L’évaluation de l’impact des conventions de conversion sur les trajectoires des licenciés économiques a été explorée à travers deux dimensions. Partant du constat qu’il existe une hétérogénéité des demandeurs d’emploi en fonction des causes d’entrée au chômage, les deux premiers chapitres de cette thèse se sont attachés à déterminer les spécificités des licenciés économiques que ce soit en termes de coûts de reclassement ou de stratégies de recherche d’emploi qu’en termes de contraintes spatiales.

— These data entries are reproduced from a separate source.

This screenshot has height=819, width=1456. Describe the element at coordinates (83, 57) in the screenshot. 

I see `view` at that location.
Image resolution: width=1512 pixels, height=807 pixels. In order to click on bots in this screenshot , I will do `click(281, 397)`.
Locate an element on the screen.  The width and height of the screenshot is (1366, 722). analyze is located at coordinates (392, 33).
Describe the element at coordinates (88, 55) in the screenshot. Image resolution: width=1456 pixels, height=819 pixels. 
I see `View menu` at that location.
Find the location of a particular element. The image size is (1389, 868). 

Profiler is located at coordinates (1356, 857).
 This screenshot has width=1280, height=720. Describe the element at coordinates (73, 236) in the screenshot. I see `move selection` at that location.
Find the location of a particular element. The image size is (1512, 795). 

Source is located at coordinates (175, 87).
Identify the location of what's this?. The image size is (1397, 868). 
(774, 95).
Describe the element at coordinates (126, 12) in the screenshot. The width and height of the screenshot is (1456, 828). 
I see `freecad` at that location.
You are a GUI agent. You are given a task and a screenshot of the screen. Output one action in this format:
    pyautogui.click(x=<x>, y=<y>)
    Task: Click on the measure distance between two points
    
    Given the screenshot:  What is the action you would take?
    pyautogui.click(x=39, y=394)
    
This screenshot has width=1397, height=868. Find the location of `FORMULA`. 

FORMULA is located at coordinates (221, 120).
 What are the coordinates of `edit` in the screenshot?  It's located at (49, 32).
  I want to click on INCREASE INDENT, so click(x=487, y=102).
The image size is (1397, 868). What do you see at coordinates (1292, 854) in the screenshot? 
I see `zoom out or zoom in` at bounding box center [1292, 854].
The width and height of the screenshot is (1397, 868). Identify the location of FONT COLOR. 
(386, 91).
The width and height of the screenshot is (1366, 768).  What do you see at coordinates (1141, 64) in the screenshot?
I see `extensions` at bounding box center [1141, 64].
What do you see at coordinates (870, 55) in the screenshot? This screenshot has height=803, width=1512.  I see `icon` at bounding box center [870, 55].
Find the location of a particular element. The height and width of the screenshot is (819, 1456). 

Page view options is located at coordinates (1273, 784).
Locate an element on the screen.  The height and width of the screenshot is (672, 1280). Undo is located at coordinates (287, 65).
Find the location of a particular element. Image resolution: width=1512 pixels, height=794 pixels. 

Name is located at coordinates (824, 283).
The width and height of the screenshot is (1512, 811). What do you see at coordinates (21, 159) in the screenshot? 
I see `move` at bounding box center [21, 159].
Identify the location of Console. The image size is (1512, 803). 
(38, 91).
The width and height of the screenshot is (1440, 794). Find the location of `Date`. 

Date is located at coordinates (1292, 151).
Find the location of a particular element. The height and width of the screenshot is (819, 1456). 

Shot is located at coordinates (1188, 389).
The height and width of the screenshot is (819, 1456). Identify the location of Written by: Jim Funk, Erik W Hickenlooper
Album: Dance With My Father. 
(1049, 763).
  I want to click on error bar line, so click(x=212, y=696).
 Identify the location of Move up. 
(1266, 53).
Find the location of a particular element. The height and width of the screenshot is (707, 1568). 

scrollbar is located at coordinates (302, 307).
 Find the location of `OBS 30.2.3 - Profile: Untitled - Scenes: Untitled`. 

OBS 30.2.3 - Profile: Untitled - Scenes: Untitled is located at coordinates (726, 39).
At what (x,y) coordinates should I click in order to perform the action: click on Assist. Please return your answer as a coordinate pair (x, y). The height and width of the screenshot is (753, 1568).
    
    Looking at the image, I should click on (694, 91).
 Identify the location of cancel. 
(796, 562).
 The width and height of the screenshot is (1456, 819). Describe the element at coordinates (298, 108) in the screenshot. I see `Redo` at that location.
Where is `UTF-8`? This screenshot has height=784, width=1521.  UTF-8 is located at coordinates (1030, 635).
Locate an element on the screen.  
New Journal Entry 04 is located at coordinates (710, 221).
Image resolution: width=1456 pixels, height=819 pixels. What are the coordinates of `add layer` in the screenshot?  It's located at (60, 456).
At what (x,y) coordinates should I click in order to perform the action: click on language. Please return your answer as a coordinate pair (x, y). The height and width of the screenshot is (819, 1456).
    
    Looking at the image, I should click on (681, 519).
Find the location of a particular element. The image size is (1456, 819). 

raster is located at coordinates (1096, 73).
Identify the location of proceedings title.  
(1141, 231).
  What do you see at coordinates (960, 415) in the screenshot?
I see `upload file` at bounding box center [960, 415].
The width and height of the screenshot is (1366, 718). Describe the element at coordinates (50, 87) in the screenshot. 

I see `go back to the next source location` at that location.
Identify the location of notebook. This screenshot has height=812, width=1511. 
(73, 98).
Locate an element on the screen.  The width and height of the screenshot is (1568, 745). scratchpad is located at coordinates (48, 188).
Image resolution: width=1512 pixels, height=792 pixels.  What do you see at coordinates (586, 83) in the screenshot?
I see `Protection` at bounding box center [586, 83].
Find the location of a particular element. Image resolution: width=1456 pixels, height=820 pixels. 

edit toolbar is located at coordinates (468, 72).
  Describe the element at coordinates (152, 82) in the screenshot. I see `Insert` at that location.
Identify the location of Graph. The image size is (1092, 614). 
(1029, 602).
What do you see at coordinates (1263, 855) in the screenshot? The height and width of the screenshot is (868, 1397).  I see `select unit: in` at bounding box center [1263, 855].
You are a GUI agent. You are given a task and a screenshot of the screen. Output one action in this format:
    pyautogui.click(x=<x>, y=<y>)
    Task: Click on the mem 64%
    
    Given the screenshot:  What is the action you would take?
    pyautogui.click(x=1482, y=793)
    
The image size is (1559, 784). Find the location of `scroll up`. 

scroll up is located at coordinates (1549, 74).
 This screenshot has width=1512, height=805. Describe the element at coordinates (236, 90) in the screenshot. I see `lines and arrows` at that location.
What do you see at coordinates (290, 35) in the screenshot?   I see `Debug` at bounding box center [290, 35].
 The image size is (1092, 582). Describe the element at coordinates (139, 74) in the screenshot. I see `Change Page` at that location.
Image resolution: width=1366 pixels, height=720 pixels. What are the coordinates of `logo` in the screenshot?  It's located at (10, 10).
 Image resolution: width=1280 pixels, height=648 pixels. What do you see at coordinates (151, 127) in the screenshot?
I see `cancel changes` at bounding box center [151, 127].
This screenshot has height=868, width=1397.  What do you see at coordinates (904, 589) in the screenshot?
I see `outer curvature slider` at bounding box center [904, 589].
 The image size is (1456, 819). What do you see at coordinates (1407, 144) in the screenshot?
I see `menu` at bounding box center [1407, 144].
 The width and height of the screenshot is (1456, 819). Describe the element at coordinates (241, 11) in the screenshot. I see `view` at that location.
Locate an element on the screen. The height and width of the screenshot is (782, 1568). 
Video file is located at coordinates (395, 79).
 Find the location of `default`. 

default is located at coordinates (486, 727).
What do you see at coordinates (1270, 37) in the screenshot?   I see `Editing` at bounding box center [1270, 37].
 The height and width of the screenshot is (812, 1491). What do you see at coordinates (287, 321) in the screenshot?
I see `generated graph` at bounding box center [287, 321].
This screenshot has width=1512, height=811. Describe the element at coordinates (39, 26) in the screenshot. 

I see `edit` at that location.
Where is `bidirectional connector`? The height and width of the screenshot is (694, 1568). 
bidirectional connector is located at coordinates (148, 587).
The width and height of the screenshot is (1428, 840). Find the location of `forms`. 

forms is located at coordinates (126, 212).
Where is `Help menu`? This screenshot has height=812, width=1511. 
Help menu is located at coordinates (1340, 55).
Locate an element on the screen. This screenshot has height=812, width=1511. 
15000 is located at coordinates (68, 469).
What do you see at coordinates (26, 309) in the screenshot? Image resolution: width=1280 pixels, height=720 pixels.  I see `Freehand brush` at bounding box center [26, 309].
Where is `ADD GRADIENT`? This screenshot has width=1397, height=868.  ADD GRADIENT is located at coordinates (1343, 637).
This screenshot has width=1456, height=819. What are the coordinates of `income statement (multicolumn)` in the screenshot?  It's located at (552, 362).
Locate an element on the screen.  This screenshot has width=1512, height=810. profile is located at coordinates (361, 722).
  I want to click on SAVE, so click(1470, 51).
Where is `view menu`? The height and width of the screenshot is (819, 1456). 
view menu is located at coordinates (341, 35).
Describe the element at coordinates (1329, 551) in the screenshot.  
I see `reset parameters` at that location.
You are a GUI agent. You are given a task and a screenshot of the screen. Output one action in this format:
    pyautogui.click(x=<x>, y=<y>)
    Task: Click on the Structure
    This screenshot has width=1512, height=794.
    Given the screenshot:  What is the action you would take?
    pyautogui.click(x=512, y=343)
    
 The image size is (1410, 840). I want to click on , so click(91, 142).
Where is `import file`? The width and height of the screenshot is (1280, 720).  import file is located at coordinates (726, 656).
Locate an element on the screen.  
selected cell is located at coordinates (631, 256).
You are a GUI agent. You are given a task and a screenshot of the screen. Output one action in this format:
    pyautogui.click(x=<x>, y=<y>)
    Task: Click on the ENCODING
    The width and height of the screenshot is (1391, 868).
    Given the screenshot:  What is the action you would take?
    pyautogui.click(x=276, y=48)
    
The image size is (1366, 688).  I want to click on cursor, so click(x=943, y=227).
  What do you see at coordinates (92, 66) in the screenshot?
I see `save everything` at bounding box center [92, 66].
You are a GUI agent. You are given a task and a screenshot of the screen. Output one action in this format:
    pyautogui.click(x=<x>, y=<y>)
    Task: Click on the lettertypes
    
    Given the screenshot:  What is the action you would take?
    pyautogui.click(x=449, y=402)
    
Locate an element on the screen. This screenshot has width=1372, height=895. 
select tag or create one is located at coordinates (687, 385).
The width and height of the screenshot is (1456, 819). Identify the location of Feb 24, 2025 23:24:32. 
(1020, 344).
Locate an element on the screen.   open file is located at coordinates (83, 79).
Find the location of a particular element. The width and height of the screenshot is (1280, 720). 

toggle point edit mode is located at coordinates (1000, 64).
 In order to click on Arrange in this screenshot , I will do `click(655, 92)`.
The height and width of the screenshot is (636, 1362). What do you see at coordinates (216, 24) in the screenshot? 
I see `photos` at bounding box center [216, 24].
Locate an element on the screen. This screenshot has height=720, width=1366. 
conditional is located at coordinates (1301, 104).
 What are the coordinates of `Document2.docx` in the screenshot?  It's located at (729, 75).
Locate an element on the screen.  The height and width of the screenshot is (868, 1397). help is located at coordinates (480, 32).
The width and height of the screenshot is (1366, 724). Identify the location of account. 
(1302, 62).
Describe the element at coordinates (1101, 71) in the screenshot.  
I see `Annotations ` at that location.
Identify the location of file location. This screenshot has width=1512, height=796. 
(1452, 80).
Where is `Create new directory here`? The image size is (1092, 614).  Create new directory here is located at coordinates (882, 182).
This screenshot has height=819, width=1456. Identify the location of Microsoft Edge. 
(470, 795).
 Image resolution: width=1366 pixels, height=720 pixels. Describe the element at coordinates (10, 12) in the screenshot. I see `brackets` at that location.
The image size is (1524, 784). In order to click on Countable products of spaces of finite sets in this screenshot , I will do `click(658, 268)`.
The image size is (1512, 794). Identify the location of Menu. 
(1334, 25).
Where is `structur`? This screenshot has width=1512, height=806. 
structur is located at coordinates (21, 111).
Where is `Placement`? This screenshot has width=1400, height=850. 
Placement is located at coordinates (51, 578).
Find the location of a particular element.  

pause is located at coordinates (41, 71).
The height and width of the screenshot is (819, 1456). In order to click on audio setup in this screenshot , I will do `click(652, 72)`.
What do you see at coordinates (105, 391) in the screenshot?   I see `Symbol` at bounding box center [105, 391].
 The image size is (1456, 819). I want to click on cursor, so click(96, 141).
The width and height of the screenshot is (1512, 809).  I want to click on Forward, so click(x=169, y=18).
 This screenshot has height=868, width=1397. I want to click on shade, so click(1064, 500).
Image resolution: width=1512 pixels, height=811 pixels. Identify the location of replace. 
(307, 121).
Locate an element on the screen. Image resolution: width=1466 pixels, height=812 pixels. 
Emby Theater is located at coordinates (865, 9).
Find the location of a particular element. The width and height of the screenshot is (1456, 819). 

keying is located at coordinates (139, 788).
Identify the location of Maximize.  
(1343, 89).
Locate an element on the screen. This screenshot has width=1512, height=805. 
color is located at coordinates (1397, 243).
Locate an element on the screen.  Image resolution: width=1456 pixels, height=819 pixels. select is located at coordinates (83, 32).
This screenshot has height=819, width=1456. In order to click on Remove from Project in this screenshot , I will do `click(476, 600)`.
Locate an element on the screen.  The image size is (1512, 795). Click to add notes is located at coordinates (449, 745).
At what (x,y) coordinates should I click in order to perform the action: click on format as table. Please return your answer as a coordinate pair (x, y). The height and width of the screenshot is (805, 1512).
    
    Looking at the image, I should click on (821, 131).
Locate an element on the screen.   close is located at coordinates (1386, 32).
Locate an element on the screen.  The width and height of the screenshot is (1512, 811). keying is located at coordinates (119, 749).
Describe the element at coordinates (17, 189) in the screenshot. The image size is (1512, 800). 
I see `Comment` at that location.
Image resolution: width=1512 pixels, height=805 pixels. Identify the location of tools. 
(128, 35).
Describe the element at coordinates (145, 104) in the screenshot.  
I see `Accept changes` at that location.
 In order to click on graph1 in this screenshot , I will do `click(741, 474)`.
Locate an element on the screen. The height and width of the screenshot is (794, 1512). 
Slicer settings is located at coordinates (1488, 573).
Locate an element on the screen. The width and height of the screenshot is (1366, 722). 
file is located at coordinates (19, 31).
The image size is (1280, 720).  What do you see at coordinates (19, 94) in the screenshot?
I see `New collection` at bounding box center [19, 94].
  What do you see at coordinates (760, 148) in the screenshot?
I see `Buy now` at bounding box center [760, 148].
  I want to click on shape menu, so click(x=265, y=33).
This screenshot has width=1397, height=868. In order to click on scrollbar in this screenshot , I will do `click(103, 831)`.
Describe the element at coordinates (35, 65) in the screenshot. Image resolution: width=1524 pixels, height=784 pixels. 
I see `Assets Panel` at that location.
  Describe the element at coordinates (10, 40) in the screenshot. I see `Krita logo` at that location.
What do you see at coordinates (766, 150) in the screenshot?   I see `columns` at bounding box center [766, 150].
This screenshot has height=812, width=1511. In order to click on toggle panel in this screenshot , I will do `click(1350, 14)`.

De par leur ancienneté et le caractère involontaire de leur situation, les licenciés économiques ne retrouvent pas instantanément un emploi, comparable à celui qu’ils occupaient sans subir des coûts de reclassement (durées de chômage et pertes salariales). Les licenciements économiques ont des conséquences d’autant plus dramatiques qu’ils se déroulent dans une zone géographique défavorisée, dans laquelle les travailleurs licenciés ont très peu de chances de retrouver un emploi. Les spécificités institutionnelles relatives aux mesures de protection de l’emploi, en matière de coûts de licenciement, permettent d’expliquer en partie ces coûts. Ces éléments nous ont amené à conclure à une nécessaire différenciation des politiques de l’emploi mieux à mêmes de tenir compte de l’hétérogénéité des parcours des licenciés économiques (chapitre 1).

Les contraintes spatiales subies par les chômeurs au cours de la recherche d’emploi peuvent influer sur leur participation à une mesure active. La suppression des postes pouvant résulter d’un contexte local en déclin (secteur d’activité ou région touchés par un taux de chômage élevé) et l’existence d’un dispositif actif conduisent à transformer les comportements de mobilité spatiale des adhérents et non-adhérents. Ces derniers, plus mobiles, consentent dès lors à augmenter leur rayon de prospection d’emploi (chapitre 2).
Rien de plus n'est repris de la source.